Segment Open

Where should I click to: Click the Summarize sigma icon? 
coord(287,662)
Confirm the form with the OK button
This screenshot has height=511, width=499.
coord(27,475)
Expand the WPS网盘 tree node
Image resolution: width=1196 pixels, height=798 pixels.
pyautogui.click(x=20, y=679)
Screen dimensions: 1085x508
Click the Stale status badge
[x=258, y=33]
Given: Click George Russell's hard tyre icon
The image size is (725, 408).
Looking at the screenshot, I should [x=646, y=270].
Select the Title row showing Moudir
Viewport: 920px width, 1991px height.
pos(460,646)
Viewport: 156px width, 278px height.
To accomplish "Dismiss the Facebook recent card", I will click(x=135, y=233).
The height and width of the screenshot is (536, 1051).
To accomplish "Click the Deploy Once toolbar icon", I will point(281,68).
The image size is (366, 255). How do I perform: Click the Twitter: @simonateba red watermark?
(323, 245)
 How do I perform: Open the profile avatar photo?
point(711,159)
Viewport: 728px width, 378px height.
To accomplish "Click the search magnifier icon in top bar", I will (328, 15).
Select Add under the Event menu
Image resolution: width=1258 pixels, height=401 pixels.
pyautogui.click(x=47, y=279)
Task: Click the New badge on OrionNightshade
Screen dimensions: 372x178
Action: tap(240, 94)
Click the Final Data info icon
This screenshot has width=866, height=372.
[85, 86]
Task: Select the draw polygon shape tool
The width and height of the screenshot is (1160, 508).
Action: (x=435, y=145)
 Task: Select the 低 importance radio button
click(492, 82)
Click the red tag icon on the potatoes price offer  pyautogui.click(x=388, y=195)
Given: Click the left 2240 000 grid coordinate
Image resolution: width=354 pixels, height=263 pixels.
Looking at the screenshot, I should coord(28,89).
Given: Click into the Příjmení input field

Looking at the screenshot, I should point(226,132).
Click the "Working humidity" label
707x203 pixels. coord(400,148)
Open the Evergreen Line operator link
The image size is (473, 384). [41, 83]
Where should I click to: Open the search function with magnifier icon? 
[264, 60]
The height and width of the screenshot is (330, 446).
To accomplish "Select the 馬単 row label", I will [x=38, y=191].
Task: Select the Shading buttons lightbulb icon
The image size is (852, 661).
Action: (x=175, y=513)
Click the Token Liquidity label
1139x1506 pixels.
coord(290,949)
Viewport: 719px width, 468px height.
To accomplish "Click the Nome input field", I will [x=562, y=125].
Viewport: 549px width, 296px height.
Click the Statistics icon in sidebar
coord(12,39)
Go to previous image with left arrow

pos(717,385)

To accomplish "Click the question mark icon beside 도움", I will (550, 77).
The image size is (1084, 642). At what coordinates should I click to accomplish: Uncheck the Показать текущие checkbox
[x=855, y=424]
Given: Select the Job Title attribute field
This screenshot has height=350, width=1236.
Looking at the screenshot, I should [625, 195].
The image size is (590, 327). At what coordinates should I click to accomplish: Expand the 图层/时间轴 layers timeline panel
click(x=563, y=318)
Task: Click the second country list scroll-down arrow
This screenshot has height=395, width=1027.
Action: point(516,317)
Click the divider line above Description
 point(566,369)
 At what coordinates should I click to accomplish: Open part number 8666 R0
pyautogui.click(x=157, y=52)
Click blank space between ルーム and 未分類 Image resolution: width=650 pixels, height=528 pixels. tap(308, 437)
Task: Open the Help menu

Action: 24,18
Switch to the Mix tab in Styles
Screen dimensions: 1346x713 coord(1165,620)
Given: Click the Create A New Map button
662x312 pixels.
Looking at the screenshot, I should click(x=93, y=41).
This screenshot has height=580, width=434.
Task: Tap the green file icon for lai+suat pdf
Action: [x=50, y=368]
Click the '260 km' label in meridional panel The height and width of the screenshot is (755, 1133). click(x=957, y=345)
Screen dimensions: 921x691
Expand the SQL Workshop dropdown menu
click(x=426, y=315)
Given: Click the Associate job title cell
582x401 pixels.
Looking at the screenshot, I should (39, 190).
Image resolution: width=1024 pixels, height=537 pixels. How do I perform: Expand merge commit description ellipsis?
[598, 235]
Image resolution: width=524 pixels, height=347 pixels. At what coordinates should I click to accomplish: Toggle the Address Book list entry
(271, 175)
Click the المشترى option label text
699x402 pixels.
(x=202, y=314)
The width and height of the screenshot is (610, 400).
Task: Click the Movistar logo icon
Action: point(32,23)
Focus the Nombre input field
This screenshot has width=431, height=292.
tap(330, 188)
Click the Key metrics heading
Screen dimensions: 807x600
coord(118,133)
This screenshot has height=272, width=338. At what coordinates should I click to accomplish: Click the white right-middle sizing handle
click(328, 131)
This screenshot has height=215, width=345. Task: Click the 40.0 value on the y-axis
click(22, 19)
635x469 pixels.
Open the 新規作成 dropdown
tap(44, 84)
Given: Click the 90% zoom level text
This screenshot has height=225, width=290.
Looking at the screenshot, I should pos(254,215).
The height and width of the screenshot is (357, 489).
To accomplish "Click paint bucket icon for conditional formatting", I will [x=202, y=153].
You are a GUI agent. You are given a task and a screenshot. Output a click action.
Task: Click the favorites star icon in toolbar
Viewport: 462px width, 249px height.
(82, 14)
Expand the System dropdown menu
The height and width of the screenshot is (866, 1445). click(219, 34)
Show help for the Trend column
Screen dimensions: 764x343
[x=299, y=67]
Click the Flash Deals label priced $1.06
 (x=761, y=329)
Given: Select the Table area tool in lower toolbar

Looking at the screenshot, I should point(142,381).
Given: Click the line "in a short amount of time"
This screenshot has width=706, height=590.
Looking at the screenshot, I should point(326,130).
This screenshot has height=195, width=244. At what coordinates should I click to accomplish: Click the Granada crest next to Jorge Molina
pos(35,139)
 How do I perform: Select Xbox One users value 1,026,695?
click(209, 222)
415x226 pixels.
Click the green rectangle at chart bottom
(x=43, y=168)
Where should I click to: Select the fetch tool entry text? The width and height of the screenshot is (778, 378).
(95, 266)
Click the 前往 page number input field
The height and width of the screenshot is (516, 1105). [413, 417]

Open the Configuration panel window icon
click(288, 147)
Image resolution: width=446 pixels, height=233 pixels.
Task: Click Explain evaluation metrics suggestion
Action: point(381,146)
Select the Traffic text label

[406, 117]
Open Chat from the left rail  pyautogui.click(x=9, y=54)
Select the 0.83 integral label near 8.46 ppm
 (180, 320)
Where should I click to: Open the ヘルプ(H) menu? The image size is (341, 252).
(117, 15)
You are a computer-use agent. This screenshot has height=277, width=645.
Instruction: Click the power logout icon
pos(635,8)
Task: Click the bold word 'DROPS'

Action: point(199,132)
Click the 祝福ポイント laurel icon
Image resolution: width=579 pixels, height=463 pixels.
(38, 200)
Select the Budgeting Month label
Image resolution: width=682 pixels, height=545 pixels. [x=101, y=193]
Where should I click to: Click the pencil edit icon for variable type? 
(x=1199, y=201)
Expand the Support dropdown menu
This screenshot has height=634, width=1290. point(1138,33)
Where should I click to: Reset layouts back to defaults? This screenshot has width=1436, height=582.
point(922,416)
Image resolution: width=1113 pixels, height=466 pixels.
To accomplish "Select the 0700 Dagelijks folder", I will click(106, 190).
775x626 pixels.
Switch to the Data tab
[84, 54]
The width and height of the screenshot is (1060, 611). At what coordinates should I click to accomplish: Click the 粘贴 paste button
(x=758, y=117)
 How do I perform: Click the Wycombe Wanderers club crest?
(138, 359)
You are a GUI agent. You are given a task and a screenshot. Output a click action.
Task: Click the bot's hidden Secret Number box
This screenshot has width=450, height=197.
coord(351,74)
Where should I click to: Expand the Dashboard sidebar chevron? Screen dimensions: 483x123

Segment Closed

Start to finish, output the whole listing exactly.

Exercise response:
Where should I click to: Click the Summarize sigma icon? 
coord(287,662)
Confirm the form with the OK button
This screenshot has height=511, width=499.
coord(27,475)
Expand the WPS网盘 tree node
Image resolution: width=1196 pixels, height=798 pixels.
pyautogui.click(x=20, y=679)
Screen dimensions: 1085x508
Click the Stale status badge
[x=258, y=33]
Given: Click George Russell's hard tyre icon
The image size is (725, 408).
Looking at the screenshot, I should [x=646, y=270].
Select the Title row showing Moudir
Viewport: 920px width, 1991px height.
pos(460,646)
Viewport: 156px width, 278px height.
To accomplish "Dismiss the Facebook recent card", I will click(x=135, y=233).
The height and width of the screenshot is (536, 1051).
To accomplish "Click the Deploy Once toolbar icon", I will point(281,68).
The image size is (366, 255). How do I perform: Click the Twitter: @simonateba red watermark?
(323, 245)
 How do I perform: Open the profile avatar photo?
point(711,159)
Viewport: 728px width, 378px height.
To accomplish "Click the search magnifier icon in top bar", I will (328, 15).
Select Add under the Event menu
Image resolution: width=1258 pixels, height=401 pixels.
pyautogui.click(x=47, y=279)
Task: Click the New badge on OrionNightshade
Screen dimensions: 372x178
Action: tap(240, 94)
Click the Final Data info icon
This screenshot has width=866, height=372.
[85, 86]
Task: Select the draw polygon shape tool
The width and height of the screenshot is (1160, 508).
Action: (x=435, y=145)
 Task: Select the 低 importance radio button
click(492, 82)
Click the red tag icon on the potatoes price offer  pyautogui.click(x=388, y=195)
Given: Click the left 2240 000 grid coordinate
Image resolution: width=354 pixels, height=263 pixels.
Looking at the screenshot, I should coord(28,89).
Given: Click into the Příjmení input field

Looking at the screenshot, I should point(226,132).
Click the "Working humidity" label
707x203 pixels. coord(400,148)
Open the Evergreen Line operator link
The image size is (473, 384). [41, 83]
Where should I click to: Open the search function with magnifier icon? 
[264, 60]
The height and width of the screenshot is (330, 446).
To accomplish "Select the 馬単 row label", I will [x=38, y=191].
Task: Select the Shading buttons lightbulb icon
The image size is (852, 661).
Action: (x=175, y=513)
Click the Token Liquidity label
1139x1506 pixels.
coord(290,949)
Viewport: 719px width, 468px height.
To accomplish "Click the Nome input field", I will [x=562, y=125].
Viewport: 549px width, 296px height.
Click the Statistics icon in sidebar
coord(12,39)
Go to previous image with left arrow

pos(717,385)

To accomplish "Click the question mark icon beside 도움", I will (550, 77).
The image size is (1084, 642). At what coordinates should I click to accomplish: Uncheck the Показать текущие checkbox
[x=855, y=424]
Given: Select the Job Title attribute field
This screenshot has height=350, width=1236.
Looking at the screenshot, I should [625, 195].
The image size is (590, 327). At what coordinates should I click to accomplish: Expand the 图层/时间轴 layers timeline panel
click(x=563, y=318)
Task: Click the second country list scroll-down arrow
This screenshot has height=395, width=1027.
Action: point(516,317)
Click the divider line above Description
 point(566,369)
 At what coordinates should I click to accomplish: Open part number 8666 R0
pyautogui.click(x=157, y=52)
Click blank space between ルーム and 未分類 Image resolution: width=650 pixels, height=528 pixels. tap(308, 437)
Task: Open the Help menu

Action: 24,18
Switch to the Mix tab in Styles
Screen dimensions: 1346x713 coord(1165,620)
Given: Click the Create A New Map button
662x312 pixels.
Looking at the screenshot, I should click(x=93, y=41).
This screenshot has height=580, width=434.
Task: Tap the green file icon for lai+suat pdf
Action: [x=50, y=368]
Click the '260 km' label in meridional panel The height and width of the screenshot is (755, 1133). click(x=957, y=345)
Screen dimensions: 921x691
Expand the SQL Workshop dropdown menu
click(x=426, y=315)
Given: Click the Associate job title cell
582x401 pixels.
Looking at the screenshot, I should (39, 190).
Image resolution: width=1024 pixels, height=537 pixels. How do I perform: Expand merge commit description ellipsis?
[598, 235]
Image resolution: width=524 pixels, height=347 pixels. At what coordinates should I click to accomplish: Toggle the Address Book list entry
(271, 175)
Click the المشترى option label text
699x402 pixels.
(x=202, y=314)
The width and height of the screenshot is (610, 400).
Task: Click the Movistar logo icon
Action: point(32,23)
Focus the Nombre input field
This screenshot has width=431, height=292.
tap(330, 188)
Click the Key metrics heading
Screen dimensions: 807x600
coord(118,133)
This screenshot has height=272, width=338. At what coordinates should I click to accomplish: Click the white right-middle sizing handle
click(328, 131)
This screenshot has height=215, width=345. Task: Click the 40.0 value on the y-axis
click(22, 19)
635x469 pixels.
Open the 新規作成 dropdown
tap(44, 84)
Given: Click the 90% zoom level text
This screenshot has height=225, width=290.
Looking at the screenshot, I should pos(254,215).
The height and width of the screenshot is (357, 489).
To accomplish "Click paint bucket icon for conditional formatting", I will [x=202, y=153].
You are a GUI agent. You are given a task and a screenshot. Output a click action.
Task: Click the favorites star icon in toolbar
Viewport: 462px width, 249px height.
(82, 14)
Expand the System dropdown menu
The height and width of the screenshot is (866, 1445). click(219, 34)
Show help for the Trend column
Screen dimensions: 764x343
[x=299, y=67]
Click the Flash Deals label priced $1.06
 (x=761, y=329)
Given: Select the Table area tool in lower toolbar

Looking at the screenshot, I should point(142,381).
Given: Click the line "in a short amount of time"
This screenshot has width=706, height=590.
Looking at the screenshot, I should point(326,130).
This screenshot has height=195, width=244. At what coordinates should I click to accomplish: Click the Granada crest next to Jorge Molina
pos(35,139)
 How do I perform: Select Xbox One users value 1,026,695?
click(209, 222)
415x226 pixels.
Click the green rectangle at chart bottom
(x=43, y=168)
Where should I click to: Select the fetch tool entry text? The width and height of the screenshot is (778, 378).
(95, 266)
Click the 前往 page number input field
The height and width of the screenshot is (516, 1105). [413, 417]

Open the Configuration panel window icon
click(288, 147)
Image resolution: width=446 pixels, height=233 pixels.
Task: Click Explain evaluation metrics suggestion
Action: point(381,146)
Select the Traffic text label

[406, 117]
Open Chat from the left rail  pyautogui.click(x=9, y=54)
Select the 0.83 integral label near 8.46 ppm
 (180, 320)
Where should I click to: Open the ヘルプ(H) menu? The image size is (341, 252).
(117, 15)
You are a computer-use agent. This screenshot has height=277, width=645.
Instruction: Click the power logout icon
pos(635,8)
Task: Click the bold word 'DROPS'

Action: point(199,132)
Click the 祝福ポイント laurel icon
Image resolution: width=579 pixels, height=463 pixels.
(38, 200)
Select the Budgeting Month label
Image resolution: width=682 pixels, height=545 pixels. [x=101, y=193]
Where should I click to: Click the pencil edit icon for variable type? 
(x=1199, y=201)
Expand the Support dropdown menu
This screenshot has height=634, width=1290. point(1138,33)
Where should I click to: Reset layouts back to defaults? This screenshot has width=1436, height=582.
point(922,416)
Image resolution: width=1113 pixels, height=466 pixels.
To accomplish "Select the 0700 Dagelijks folder", I will click(106, 190).
775x626 pixels.
Switch to the Data tab
[84, 54]
The width and height of the screenshot is (1060, 611). At what coordinates should I click to accomplish: Click the 粘贴 paste button
(x=758, y=117)
 How do I perform: Click the Wycombe Wanderers club crest?
(138, 359)
You are a GUI agent. You are given a task and a screenshot. Output a click action.
Task: Click the bot's hidden Secret Number box
This screenshot has width=450, height=197.
coord(351,74)
Where should I click to: Expand the Dashboard sidebar chevron? Screen dimensions: 483x123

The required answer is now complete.